How this has happened must be delegated to the cool judgment of history, if it has happened at all. It may be a mirage – one conjured by an addled mind to torment it even further that quickly dissolves when looked at straight on.

 

But at this moment, Nigel Farage appears the most powerful British politician on earth.

Admittedly, he isn’t beating much. A secluded Theresa May faces the dispiriting reality that she is no closer to having a clue how to navigate the labyrinth between here and Brexit than she was back in July.

If she and the Chancellor, Philip Hammond, have anything on speaking terms with a coherent economic policy, they keep it to themselves.

Nigel Farage jokes about Donald Trump groping Theresa May

Blatantly, she and Boris Johnson, the alleged Foreign Secretary, have no foreign policy whatsoever. Staggering at an arthritic snail’s pace out of Europe, relegated to ninth in line for the ritual phone call from the US President-elect, the chilling uncertainty of isolation seems the only certainty Britain has left.

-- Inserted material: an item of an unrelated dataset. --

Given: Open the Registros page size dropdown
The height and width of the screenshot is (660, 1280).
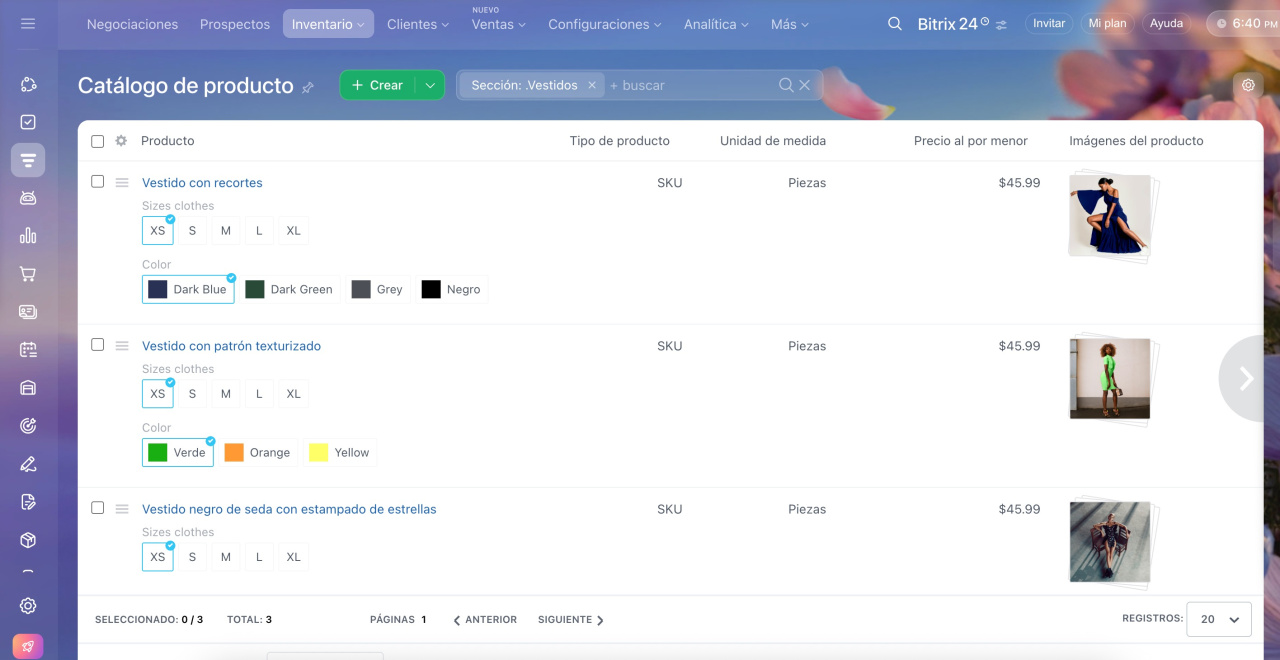Looking at the screenshot, I should pyautogui.click(x=1218, y=619).
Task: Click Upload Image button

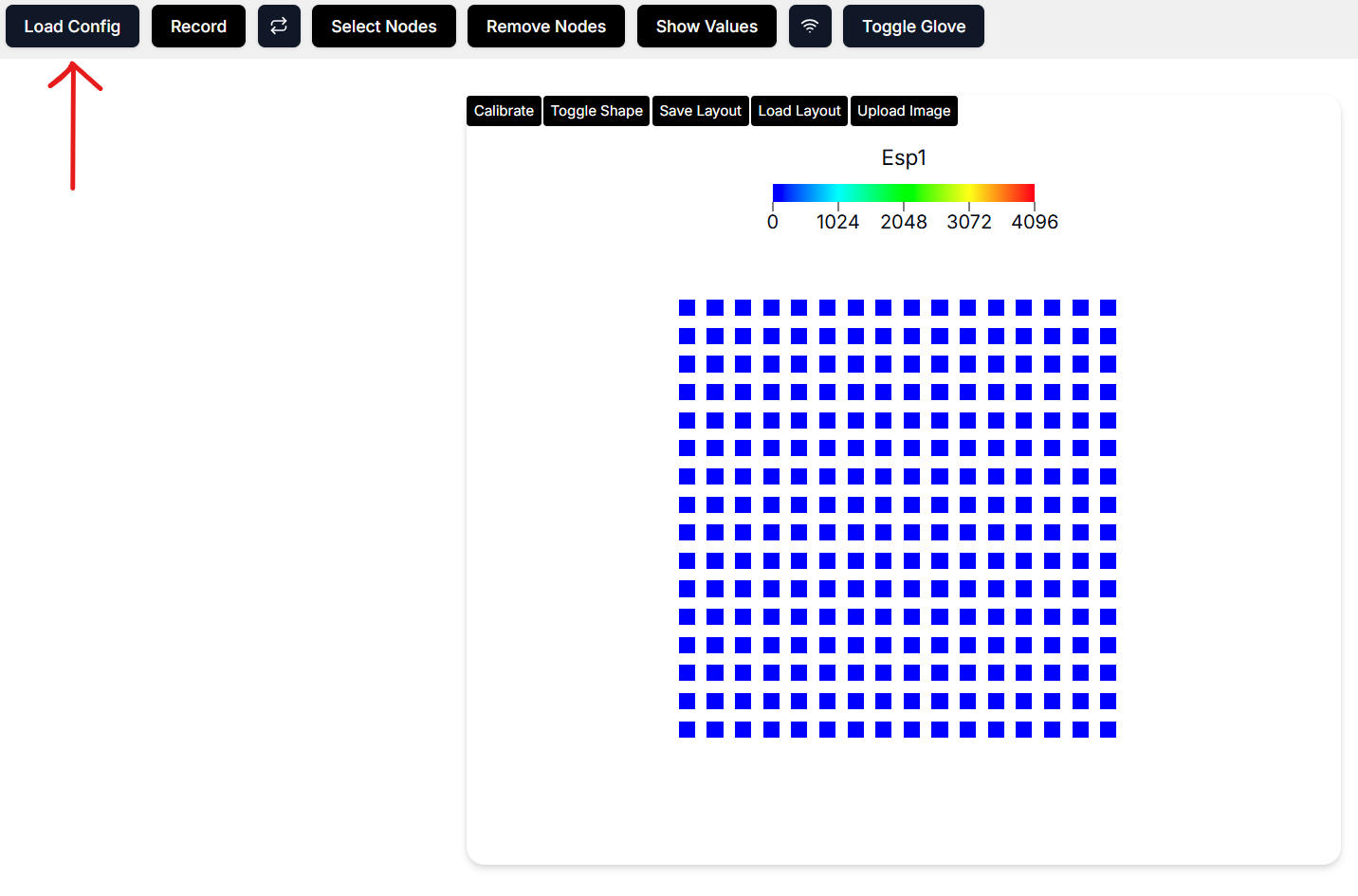Action: [904, 111]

It’s hard to discern what a forgivably reclusive PM is doing, other than struggling to project calm strength from a position of bowel-melting weakness.

With Farage, it couldn’t be easier. He is starring in “Mr Toad Goes To Washington”, a reworking of the Jimmy Stewart movie about the archetypal little guy from out of town whose cussed refusal to bend beneath the will of a corrupt political elite wins heartwarming reward.

While Theresa May stares at the phone wondering if President Pussygrabber will ever call back – and what on earth to say if he does – Farage rides the Trump Tower escalator in glory. In the penthouse, he is received with hugs and thumbs-up selfies as more than an honoured guest and sod-the-opinion-polls guru. According to one of Nigel’s old compadres from Ukip, which withers in his absence as he exponentially grows, Nigel is Trumpworld’s go-to guy on US relations with Britain and the EU. Believe that or not as you choose. From all we know of Trump, it sounds eerily plausible to me.

If Farage isn’t quite the de facto Foreign Secretary, why would he limit himself to such a trifling role? So far as access to and influence over the incoming president, he towers over Boris and this shell-shocked pygmy government like a Rotarian, beer-sodden Gulliver.

This may, as I said, be a hallucination. After his inauguration on 20 January, Trump might prove less unlike his predecessors when it comes to interacting with US allies than the initial signals imply.

But you wouldn’t bet on that from his appointment of Steve Bannon, previously chairman of Breitbart News, as his most significant adviser. That suggests his administration will be exactly the kind of repository for mega-maverick far right-wingers into which Nigel Farage would comfortably slot. 

According to one of the “Brex Pistols” (as Farage and his mates wittily style themselves), Bannon assures them President Trump will discuss any policy proposals concerning Britain with Farage before he talks to Theresa May.

Trump, with so few political friends, evidently worships Farage as an inspirational bestie. If he does become an Oval Office player, either in a formal job or likelier floating about as a colourful eminence gris, how long would it take a humiliated May to accept the realpolitik and crawl to him for help?

For now, she sticks bravely with aloof contempt. A spokesman points out that Trump said he wants a Reagan-Thatcher relationship with her (as if Trump’s word on anything is a reliable indicator of what he thinks now or will say in five minutes). “I don’t remember there being a third person in that relationship,” added this spokesman of the 1980s lovefest.

I suppose these people have to say something. Personally, I’d have avoided any phrase which brings to mind the Prince of Wales’ first marriage. If Farage is Camilla in this threesome, it doesn’t bode so well for May.

Frankly, it doesn’t bode too spiffingly for any of us if Donald Trump intends to treat this transatlantic marriage as one of purest convenience, and starts making the amorous ship-to-shore calls to Farage before the honeymoon yacht is even out of dock. 

But there comes a point when you have to accept that, for at least four years, we are stuck in this darkly surreal parallel universe. 

There also comes a time when the snarky chuckling at Nigel Farage needs to cease. Had it stopped a few years ago – had the political and media classes acknowledged his deceptively haphazard brilliance and responded to it – we might have avoided Brexit and whatever domino effect it had on America last week.

Instead, he was allowed to surf the wave of metropolitan mirth all the way to his exalted position, adroitly perched on the right hand of the next US President.

But Farage isn’t the dummy. We were the dummies for being distracted from the threat by the boating jackets, the Latvian barmaids and the silly ass rictus grin. Any residual doubt about that, and about the identity of recent history’s outstanding British politician, evaporated on his triumphal ascent on the Trump Tower escalator to the new pinnacle of global power.